In der Zeitarbeit sind die Löhne also deshalb niedrig, damit die Zeitarbeitsfirmen überhaupt überleben können.

Wenn wir uns die Wertschöpfungskette ansehen, dann zeigt sich aber ein ganz anderes Bild. Nehmen wir mal an, ein Leiharbeiter verdient 10,-€/h. Dann kostet er dem Entleiher ca. 30,-€/h. Das bedeutet, das die Zeitarbeitsfirma von diesen 30€/h alle anfallenden Kosten bestreiten muss – und zuletzt auch noch Gewinne einfahren will. Der Arbeitnehmer verdient dann ungefähr 1.400,-€ Brutto. Die Leihbude bekommt insgesamt rund 4.200. Davon der Lohn abgezogen: Bleiben etwa 2.800,-€. Davon gehen dann noch Arbeitgeberanteile weg, ein paar Steuern – der Rest ist Gewinn.

Ein Festangestellter kostet, wenn er fair bezahlt wird, um die 15,-€/h. Im Süden Deutschlands werden zwar Löhne über 20,-€/h gezahlt, aber bleiben wir fair und nehmen einen Mittelwert. Das sind dann monatlich etwa 2,400€ Einkommen (Brutto).

Weiter angenommen unser Festangestellter und der Leiharbeiter arbeiten in einem Unternehmen, welches 100 Mitarbeiter (inkl. Zeitarbeiter) hat. Dieses Unternehmen macht jedes Jahr 100 Millionen Umsatz. Dann trägt jeder Mitarbeiter durchschnittlich zu einer Million Euro pro Jahr bei.

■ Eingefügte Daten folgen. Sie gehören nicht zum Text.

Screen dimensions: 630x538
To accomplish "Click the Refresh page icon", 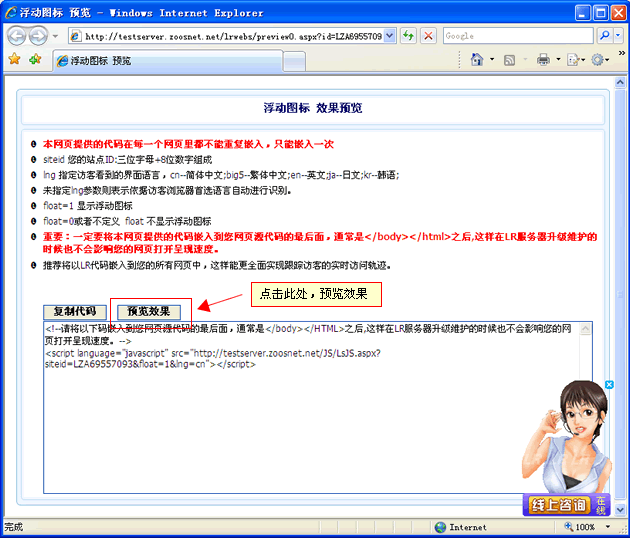I will tap(408, 35).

Wir unterscheiden jetzt bewusst nicht zwischen Putzfrau, Facharbeiter oder Geschäftsführung. Tatsache ist, das alle gebraucht werden, um an das Geschäftsziel zu kommen.

Das bedeutet jetzt aber auch, das der Zeitarbeiter im Verlauf eines Jahres dazu beiträgt, das er seine Million Umsatz generiert. Die Wertschöpfung im Unternehmen ist also viel höher als das, was die Zeitarbeitsfirma für den Leiharbeiter bekommt. Der Leiharbeiter wird aber nach der Wertschöpfung entlohnt, welche die Zeitarbeitsfirma generiert. Also sprich die o.g. 30€/h.

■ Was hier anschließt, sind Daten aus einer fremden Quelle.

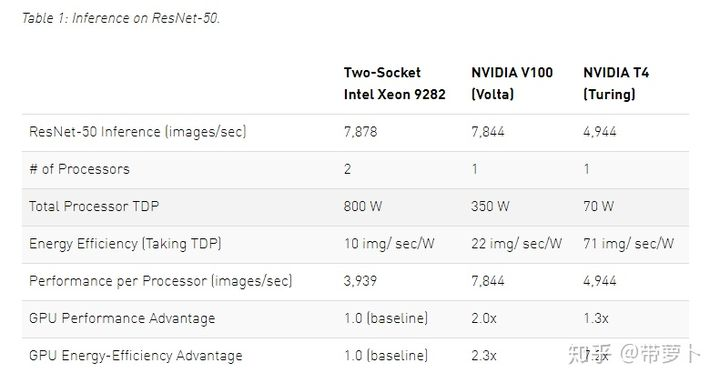
Task: Click the 350 W TDP cell
Action: (490, 206)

Wenn die Zeitarbeit also argumentiert, das der Lohn der Wertschöpfung angepasst sein muss, dann müsste sie den Zeitarbeitslohn daran bemessen, was der Leiharbeiter im Kundenbetrieb erwirtschaftet.

Aber das tut sie natürlich nicht. Und das macht auch das entleihende Kundenunternehmen bei seinen eigenen Mitarbeitern nicht so. Denn dann würden die Arbeitnehmer einige zehntausend Euro pro Monat verdienen. Und das will kein Unternehmen dieser Welt. Und deshalb wurde ja mal die Gewinnbeteiligung eingeführt. Nicht in jedem Unternehmen, aber in vielen. In der Zeitarbeit jedoch gibt es definitiv keine Gewinnbeteiligung. Ich kenne jedenfalls keine einzige … und ich war in meinen 7 Jahren bei vielen Zeitarbeitsfirmen.

Das Argument der Zeitarbeitgeber, der Leiharbeiter verdiene wenig, weil die Wertschöpfung das überhaupt nicht hergibt, ist schlicht falsch. Richtig ist: Wer dieses Argument vorträgt, der hat als Arbeitgeber, in diesem Fall der Personaldienstleistungskaufmann der Zeitarbeitsfirma, einen verdammt schlechten Job gemacht – oder streicht die dicke Kohle selbst ein. Der Arbeitnehmer geht dadurch praktisch mittels vorgeschobenen Grund leer aus.

Kommen die Zeitarbeitgeber dann in Erklärungsnot, beruft man sich stets auf die Tarifverträge … die so schlecht sind, das man gar nicht so viel essen kann, wie man kotzen möchte! Oder sie wählen den Klassiker …. der Autor hat keine Ahnung …

Ich jedenfalls bin froh, das ich kein Zeitarbeiter mehr bin. Und lieber gehe ich Klos putzen, als da nochmal um nen Job zu fragen. Beim Kloputzen bleibt mir immerhin meine Ehre und mein Stolz.